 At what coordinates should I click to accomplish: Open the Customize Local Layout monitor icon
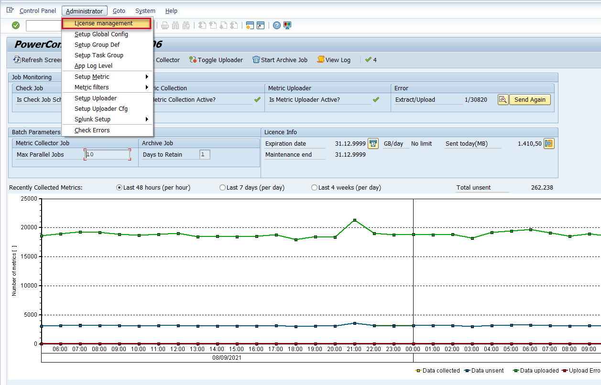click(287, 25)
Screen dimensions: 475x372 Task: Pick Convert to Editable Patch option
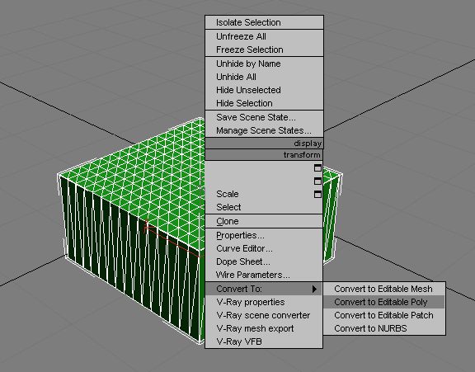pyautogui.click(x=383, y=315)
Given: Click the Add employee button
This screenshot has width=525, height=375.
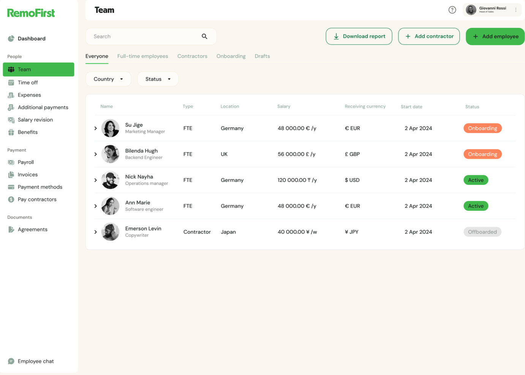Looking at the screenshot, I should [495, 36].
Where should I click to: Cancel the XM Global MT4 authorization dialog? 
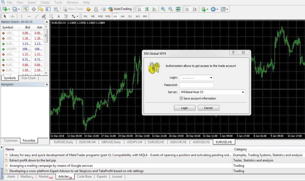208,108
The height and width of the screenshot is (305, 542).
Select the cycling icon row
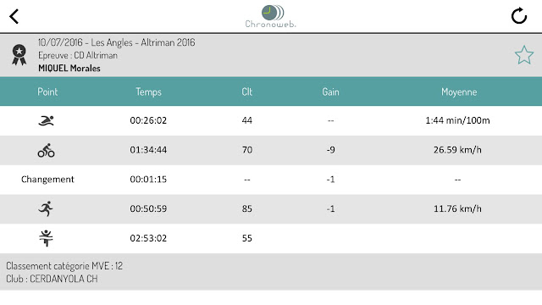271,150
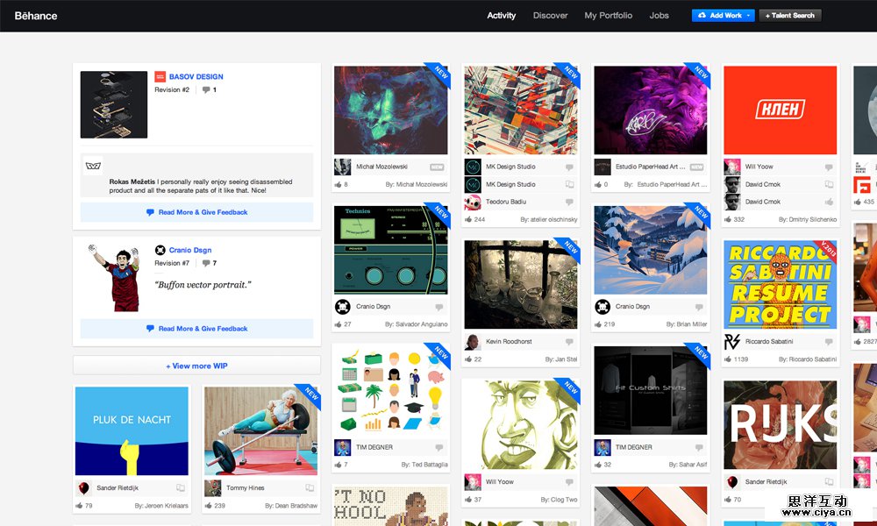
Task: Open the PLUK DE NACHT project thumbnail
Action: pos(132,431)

### What is needed
Please repeat all of the rows above, substituting "symbol" for "icon" everywhere it appears and keeping everything else the same. Leave the pictures out of your answer.

### Task response
 At what coordinates should I click to accomplish: Open the Customize Local Layout monitor symbol
click(287, 25)
Screen dimensions: 475x372 Task: Pick Convert to Editable Patch option
pyautogui.click(x=383, y=315)
Given: Click the Add employee button
This screenshot has width=525, height=375.
Looking at the screenshot, I should [495, 36].
Where should I click to: Cancel the XM Global MT4 authorization dialog? 
208,108
The height and width of the screenshot is (305, 542).
Select the cycling symbol row
271,150
Task: Open the PLUK DE NACHT project thumbnail
Action: pos(132,431)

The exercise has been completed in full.